THE director of an employment agency has called for tighter controls on foreign nationals after eight illegal immigrants were arrested last week at Hayden's Bakeries in Devizes.

Ken Kennedy, the director of the employment agency Workbase, which has an office in Devizes, says that documents can be too easily forged, leaving organisations such as his to pay the consequences.

Immigration officers, together with members of Wiltshire constabulary's Special Branch and Devizes Police, raided the factory on Hopton Industrial Estate shortly after the night shift began last Wednesday.

Eight people were detained five Brazilian men, two Kenyan women and one man from Kosovo. One of the Kenyan women had absconded from a detention centre near Heathrow Airport and the Kosovan man has made an application for political asylum.

They were taken to Chippenham Police Station where they were interviewed. All but the Kosovan man have now been sent out of Britain.

The police and the Home Office said that managers at Hayden's Bakeries had co-operated fully during the investigation and are not being held responsible.

The Home Office refused to say whether the immigration officers were working on information received or whether this case was a routine spot check.

Beyond commenting that the workers were not their direct employees, Hayden's, which employs 270 people at its Devizes plant, declined to answer any questions.

The eight detainees were among a group of temporary workers supplied by Workbase. Mr Kennedy said that the firm was at the mercy of those who turn up at its offices looking for work.

He said: "We collate as much information on our workers as possible. They have to fill out application forms and produce documents which have been approved by the Immigration Service. We work on guidance from the Immigration Service and if someone comes in with forged papers then that is not our problem. We have fulfilled our side of the bargain."

Mr Kennedy said that many firms in the county needed temporary staff for the unpopular night shifts that could not be filled by other means of recruitment.

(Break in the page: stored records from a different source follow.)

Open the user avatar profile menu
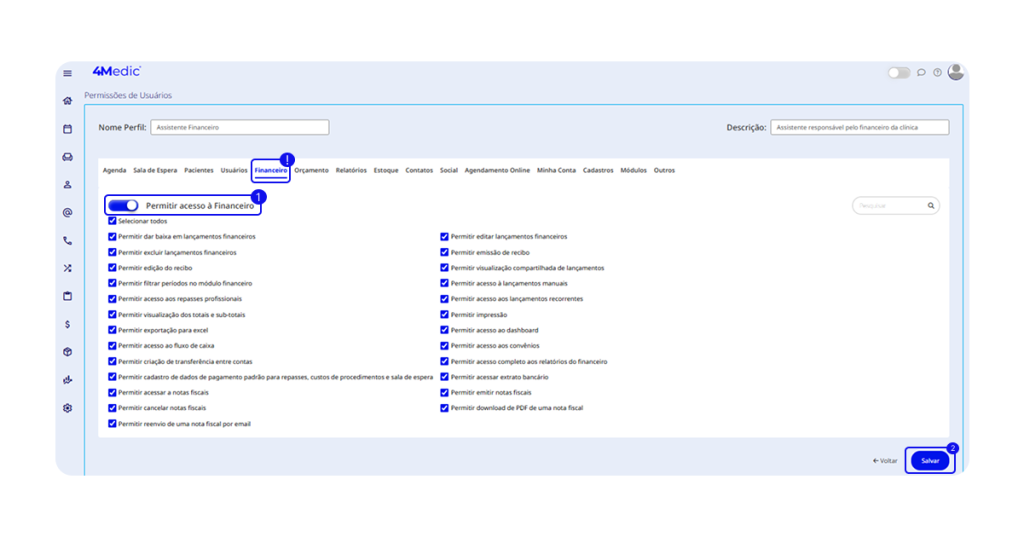Viewport: 1024px width, 537px height. [x=956, y=72]
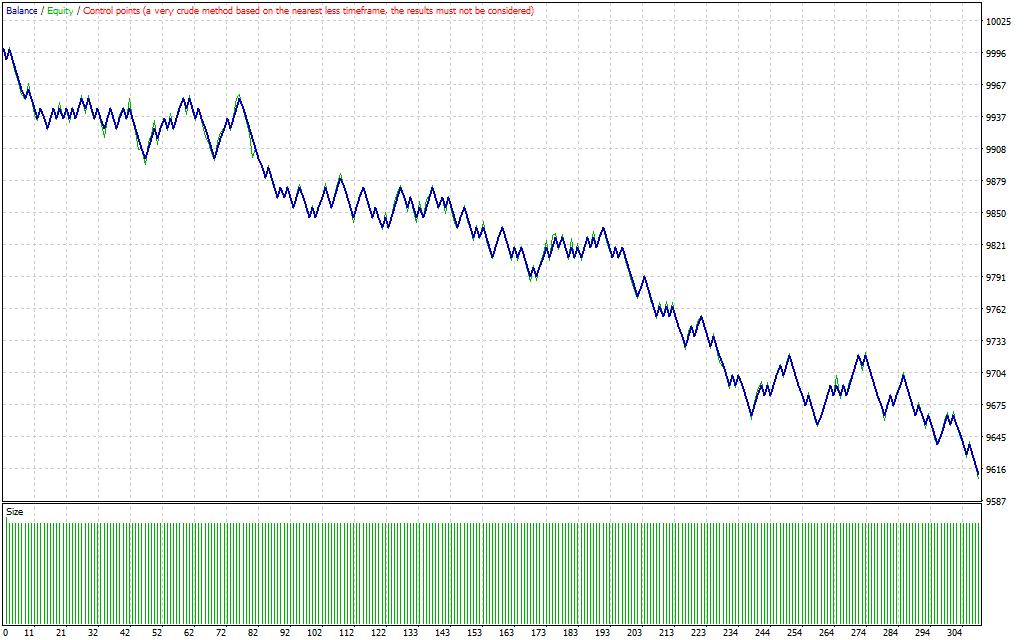
Task: Select trade number 52 on horizontal axis
Action: click(157, 633)
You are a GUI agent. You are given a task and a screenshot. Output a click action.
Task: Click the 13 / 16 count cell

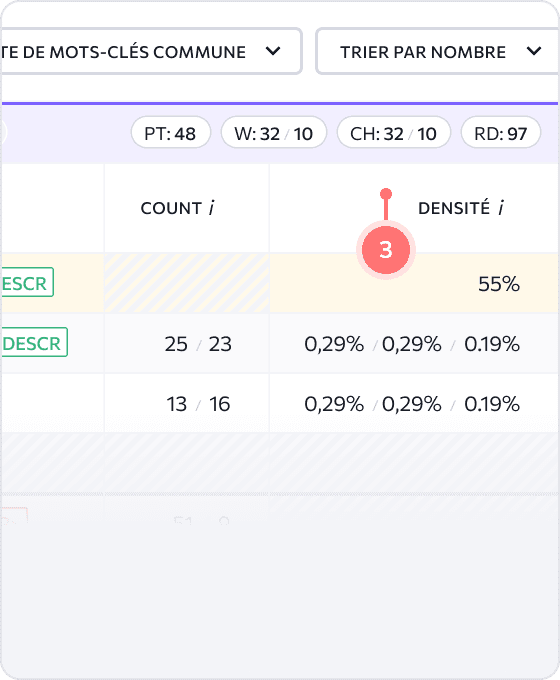pos(198,404)
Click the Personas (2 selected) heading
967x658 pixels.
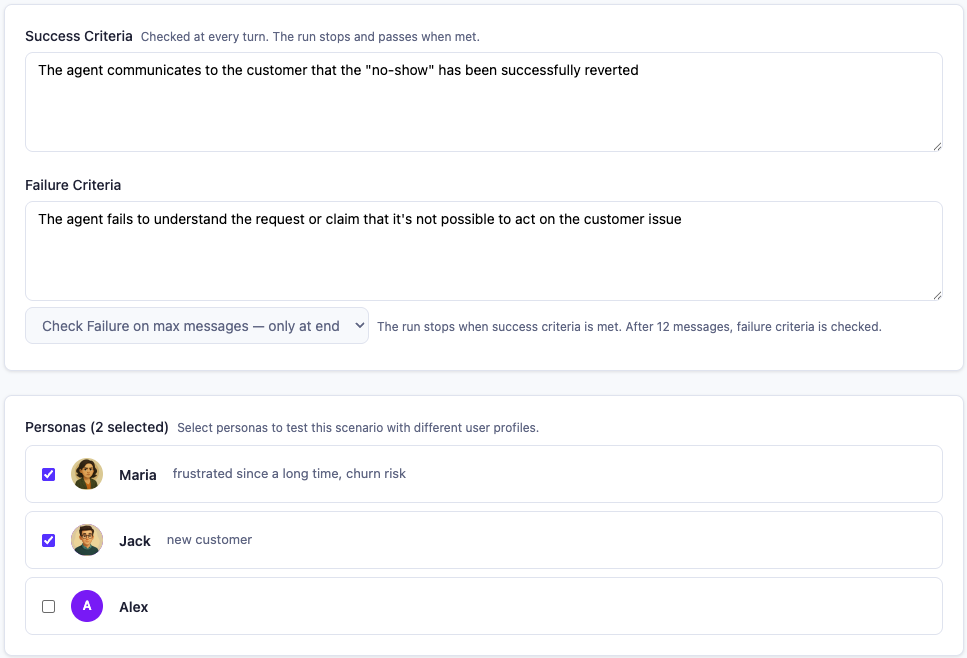coord(97,427)
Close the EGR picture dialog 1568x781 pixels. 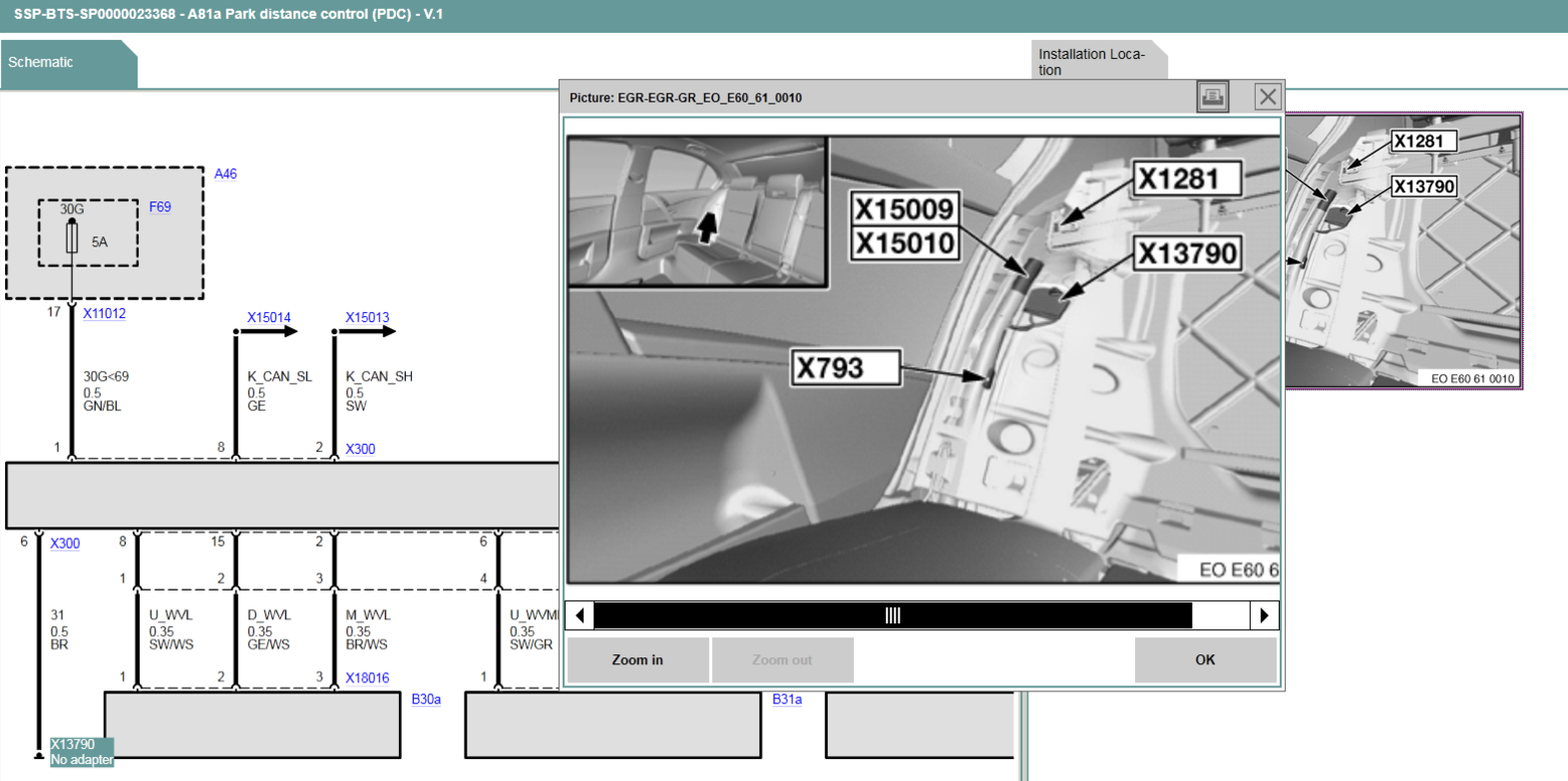[x=1267, y=97]
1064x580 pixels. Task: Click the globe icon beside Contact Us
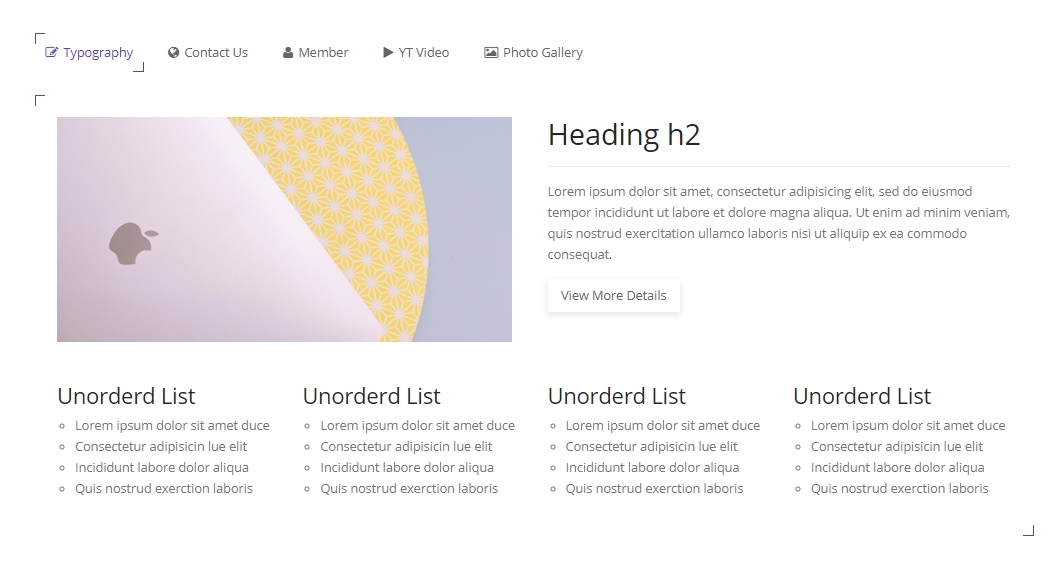pos(174,53)
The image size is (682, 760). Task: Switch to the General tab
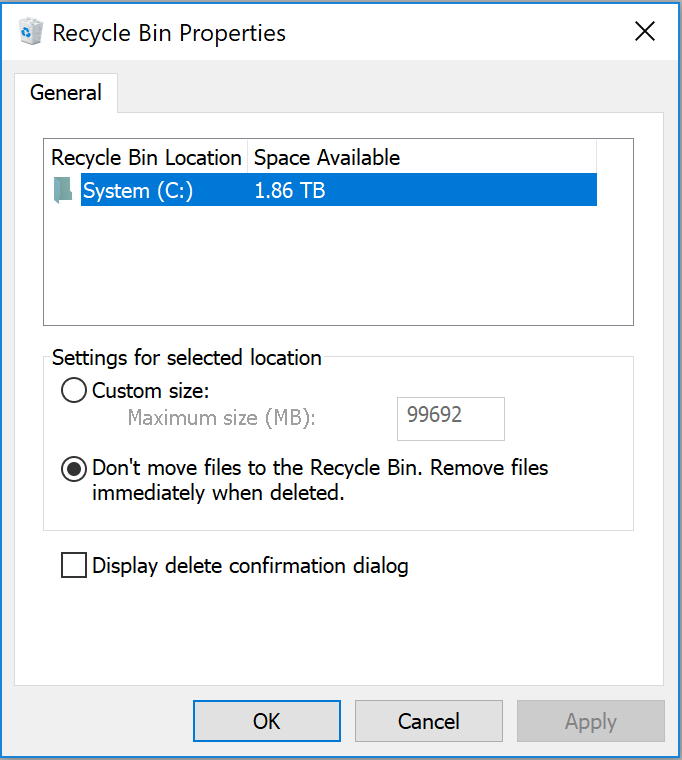[x=66, y=93]
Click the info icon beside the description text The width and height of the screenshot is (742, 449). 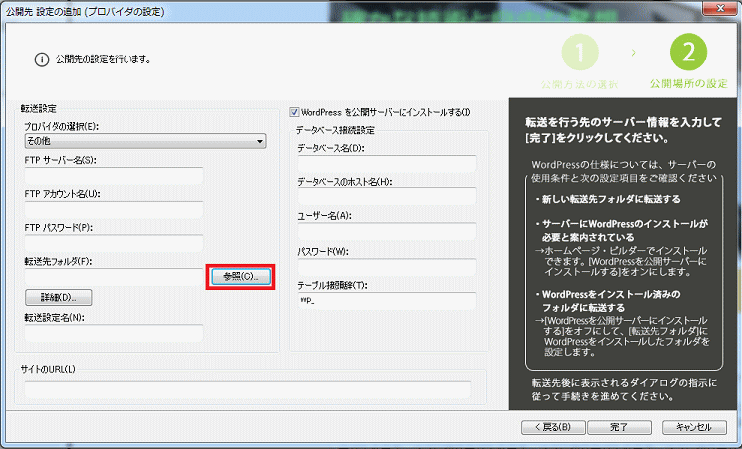pos(41,59)
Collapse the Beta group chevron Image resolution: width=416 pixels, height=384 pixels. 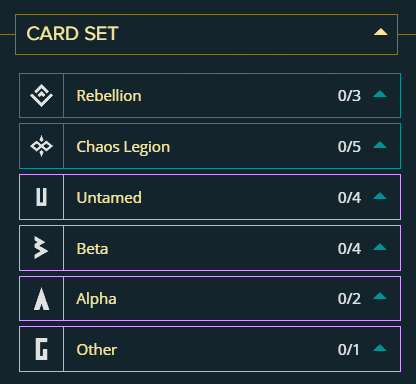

He said: "It is very difficult for employers. We haven't the specific ability to detect fraud. It is up to the Government and the immigration authorities to make it more difficult for illegal aliens to operate in this country. If someone turns up at the office with the right documentation and asks for a job, we are not allowed to turn them away."

Devizes Job Centre manager Debbie Snook confirmed that job vacancies in the town were leaping ahead of unemployment figures.

A spokesman for the Home Office confirmed that no action is to be taken against either Hayden's or Workbase.

Since the incident, Workbase has been working closely with the Immigration Service office in Bristol to tighten up procedures.

Mr Kennedy said: "We now have a hot line to the Bristol office so we can check if we think anything is incorrect. It is a good thing that it has been brought into the open like this."

Devizes MP Michael Ancram urged the Government to change asylum laws that allow people to disappear into the community and then work illegally.

The Conservative Party has been pressing for asylum seekers to be held in reception centres until their applications have been dealt with.

He said: "It is very difficult, given the current asylum laws, for companies to ascertain which people are in the country legitimately.

"The asylum system is in need of serious rationalisation so that those ineligible to work are not able to disappear, subsequently to apply for jobs.

"I call on the Government to listen to the arguments we have been making for the last three years."